What you will do: Print the records below exactly, from the line containing "You are a computer-use" down to the line containing "The image size is (450, 500).", both lines included, and omit every picture.

Recorded information:
◆ ◆ ◆ ◆ ◆ ◆ ◆

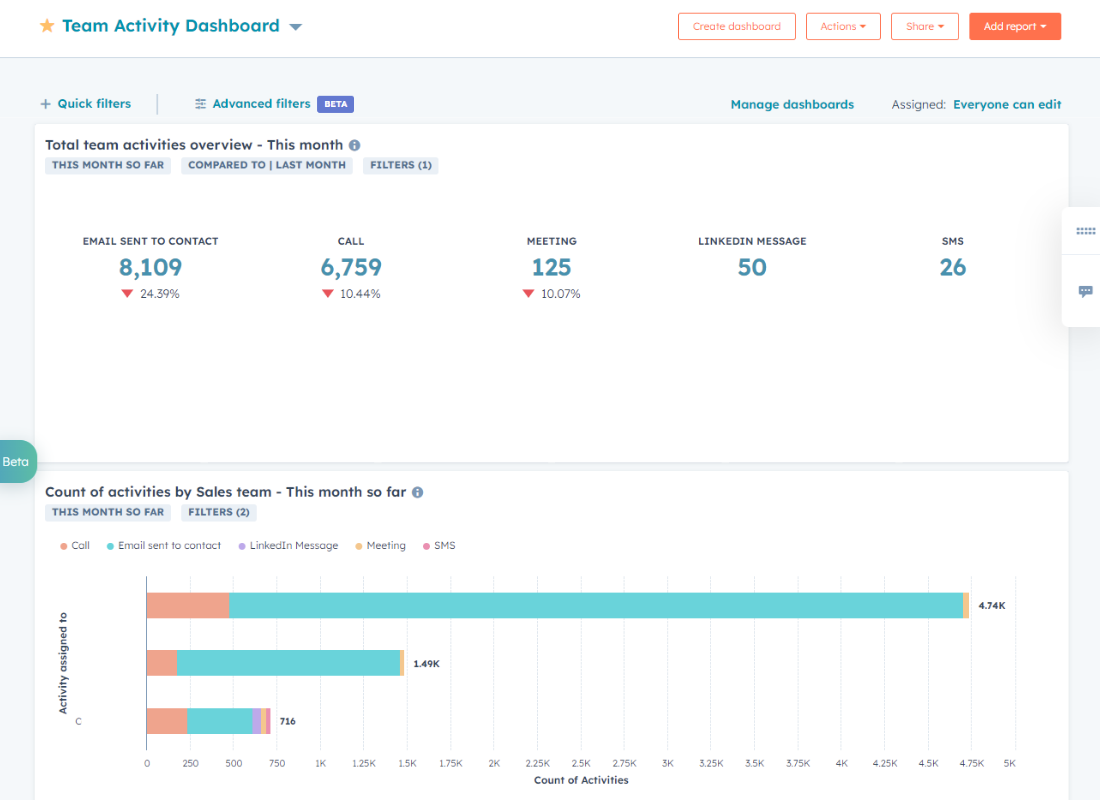Click the info icon next to overview report title
This screenshot has width=1100, height=800.
click(355, 144)
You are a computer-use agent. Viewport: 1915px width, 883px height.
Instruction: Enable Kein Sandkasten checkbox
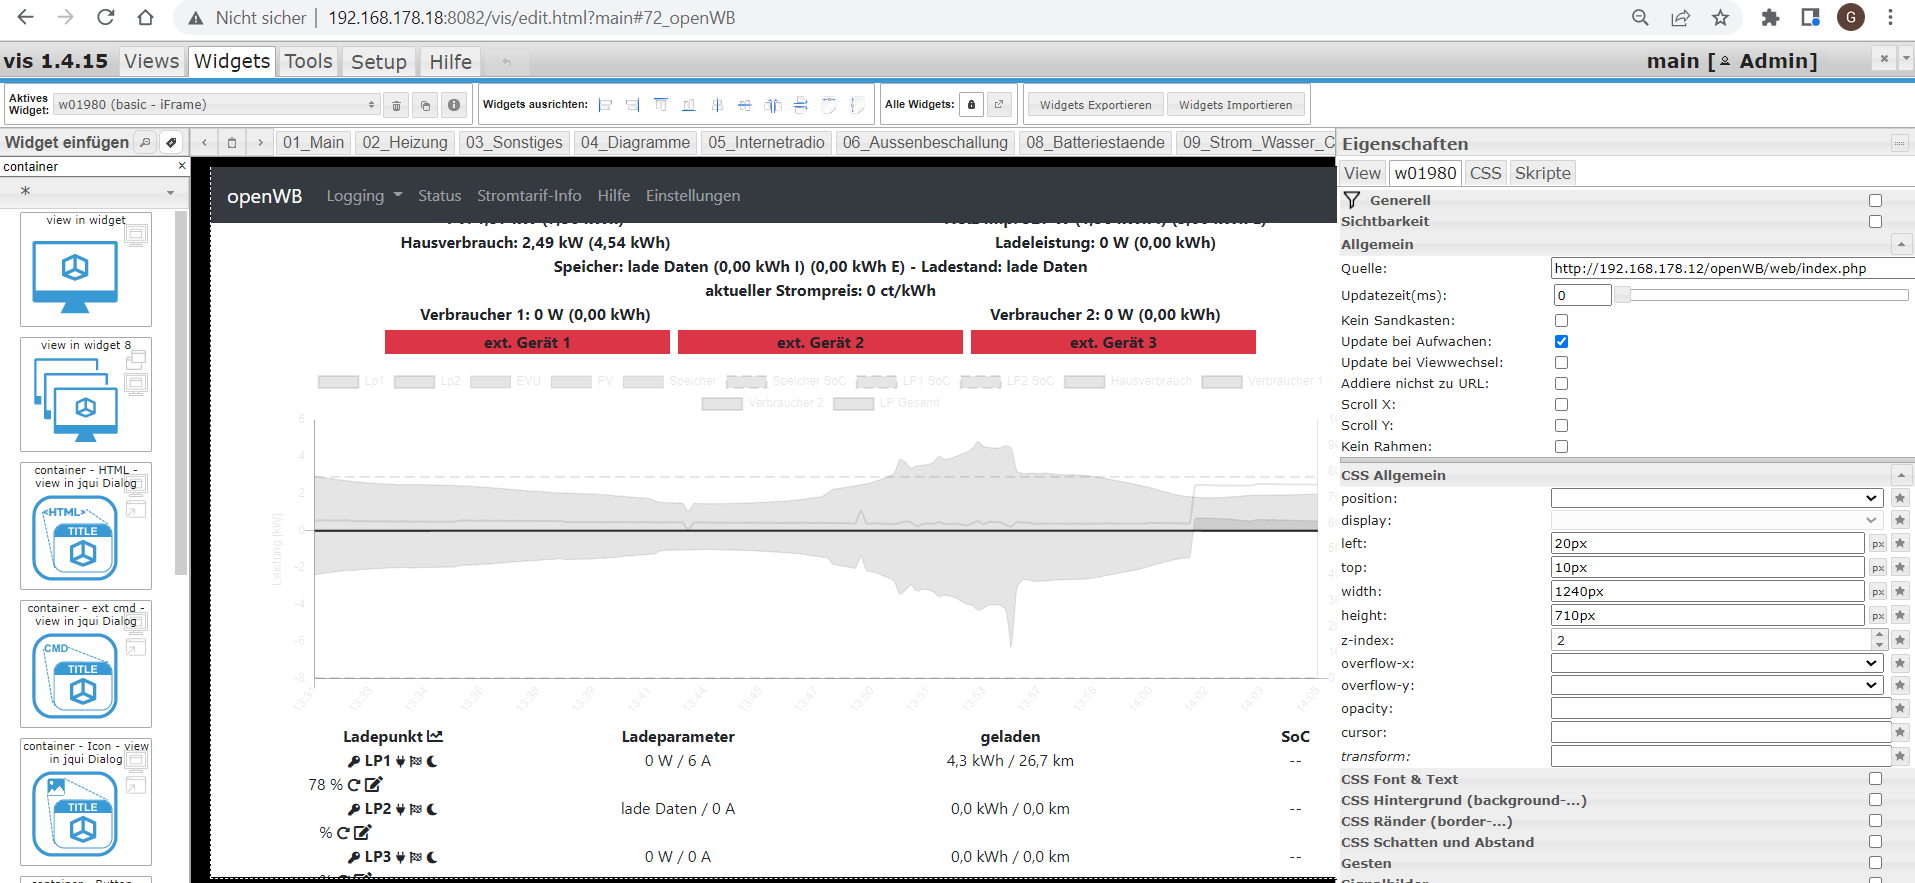point(1561,321)
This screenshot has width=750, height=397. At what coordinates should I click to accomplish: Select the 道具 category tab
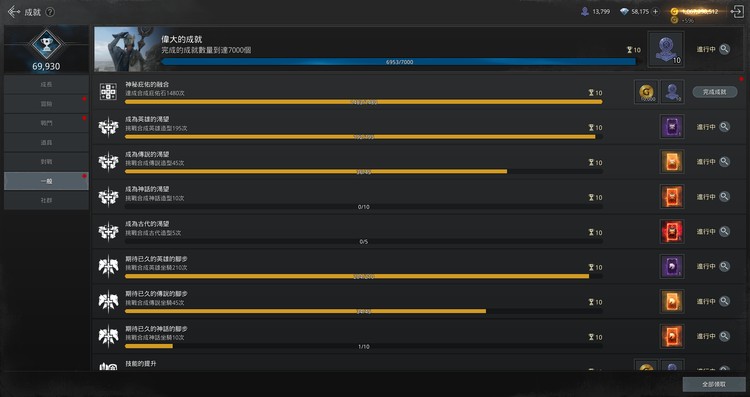pos(46,143)
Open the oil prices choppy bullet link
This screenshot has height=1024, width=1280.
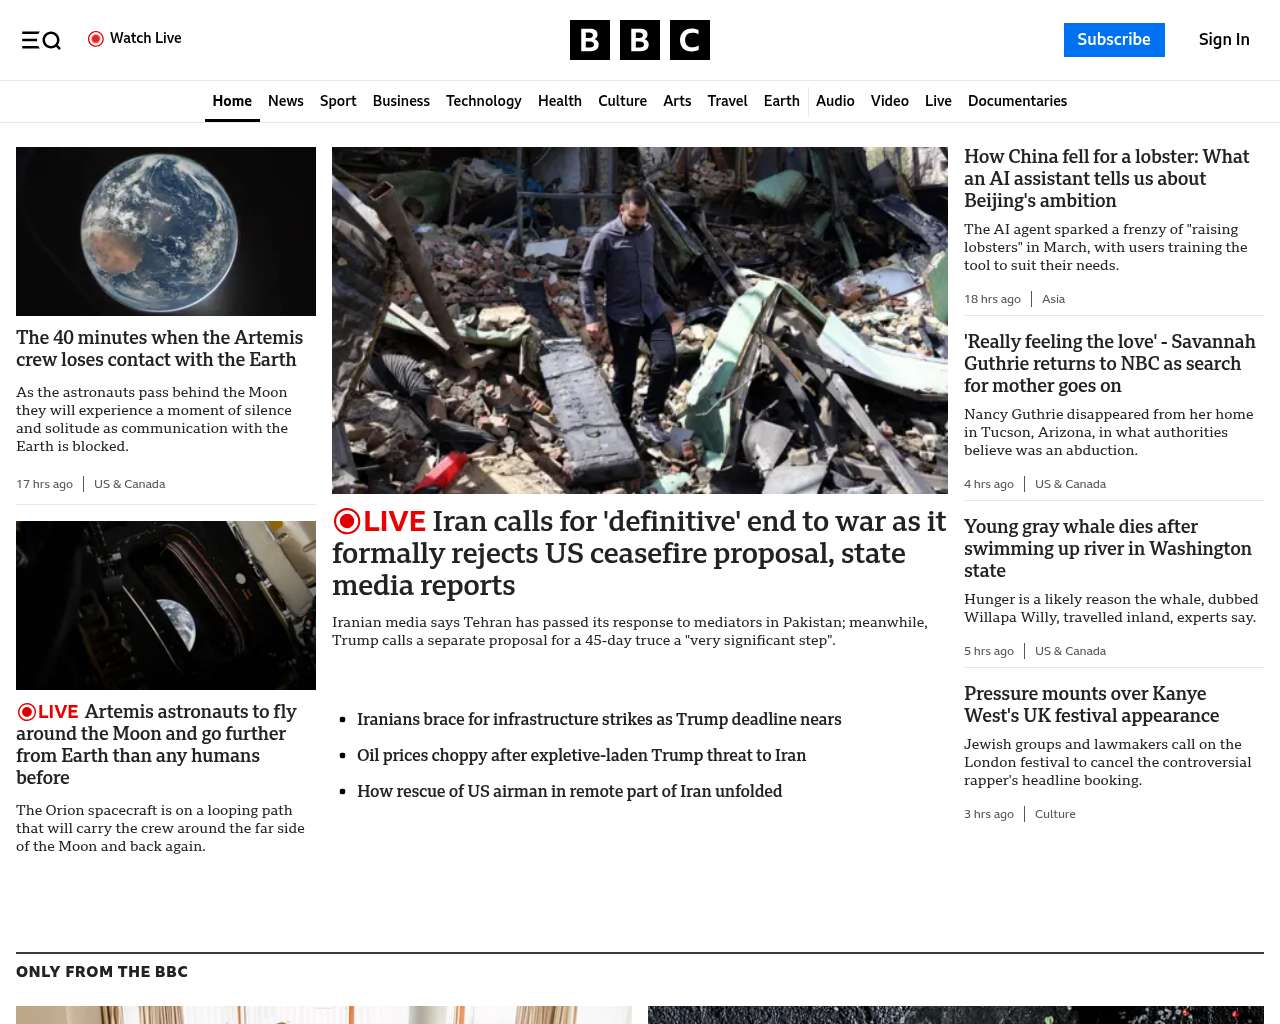pos(581,755)
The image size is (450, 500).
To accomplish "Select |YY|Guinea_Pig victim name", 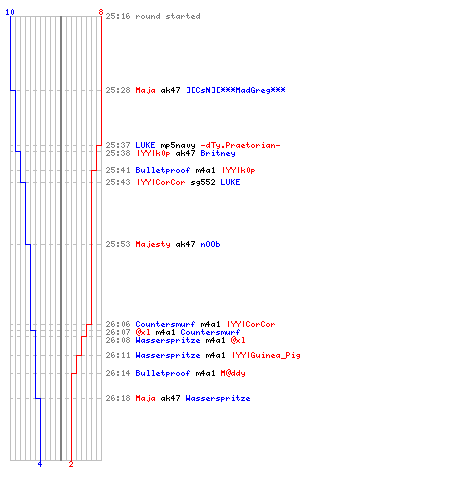I will 266,355.
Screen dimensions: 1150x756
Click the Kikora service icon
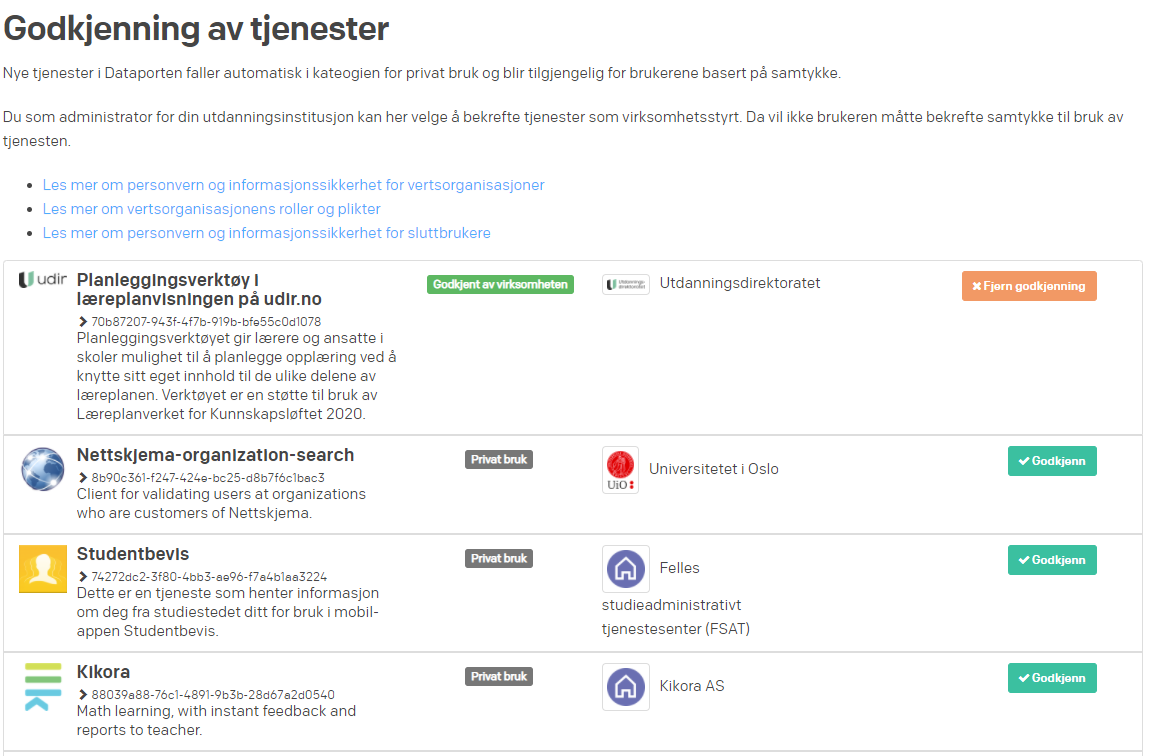(42, 684)
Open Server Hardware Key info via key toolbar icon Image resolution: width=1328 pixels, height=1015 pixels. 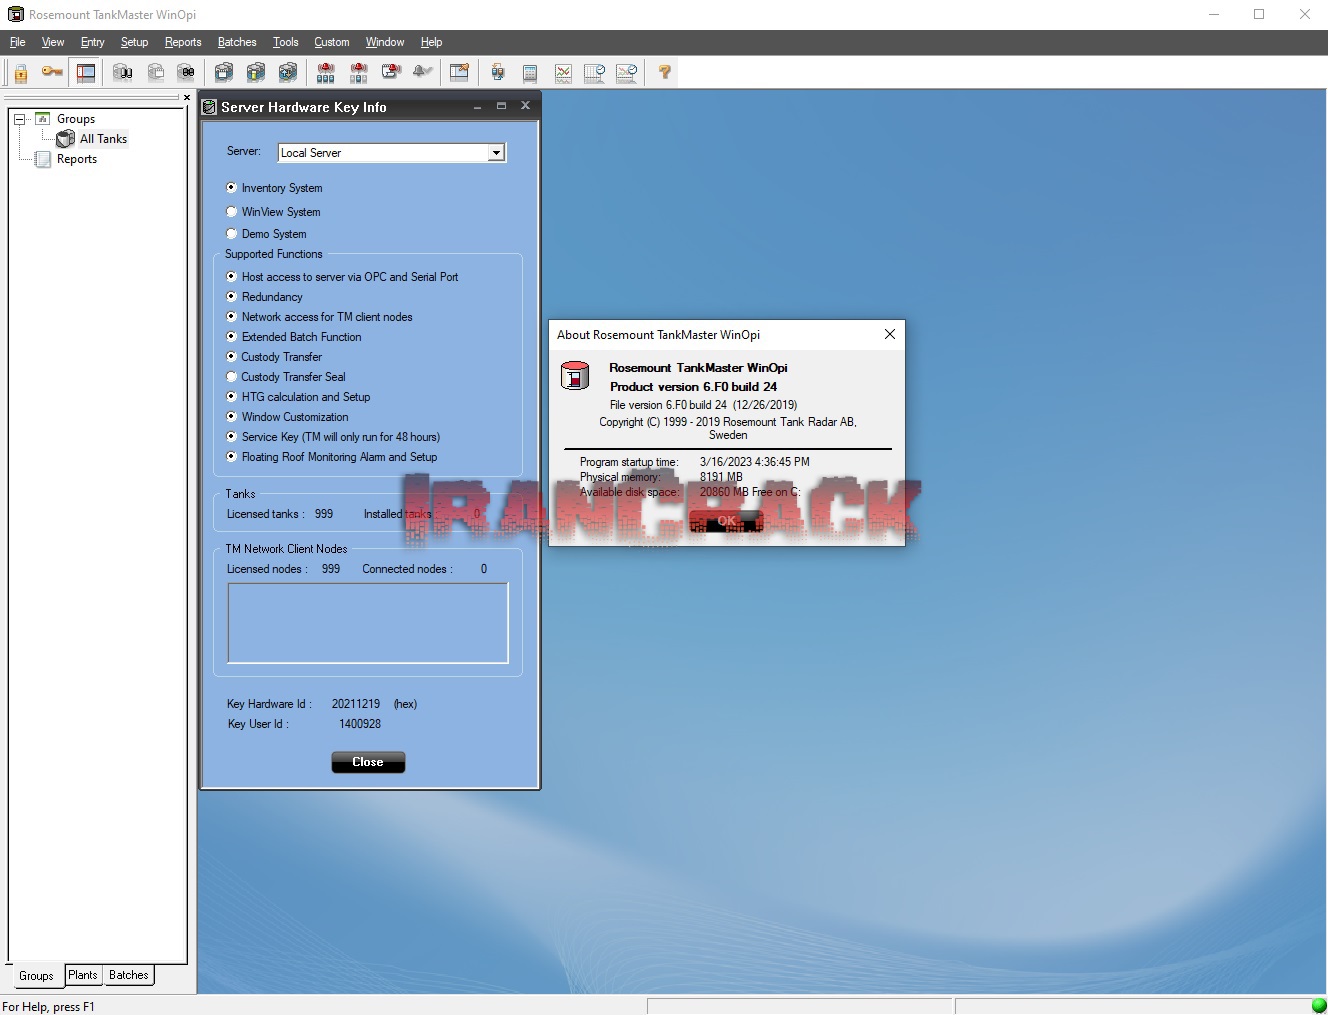pyautogui.click(x=51, y=72)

◆ ◆ ◆ ◆ ◆ ◆ ◆

Response to the task:
You are a computer-use agent. Viewport: 1915px width, 883px height.
Instruction: Enable Kein Sandkasten checkbox
point(1561,321)
This screenshot has width=750, height=397. At what coordinates should I click to accomplish: Select the 道具 category tab
pos(46,143)
Open the oil prices choppy bullet link
This screenshot has height=1024, width=1280.
pos(581,755)
The image size is (450, 500).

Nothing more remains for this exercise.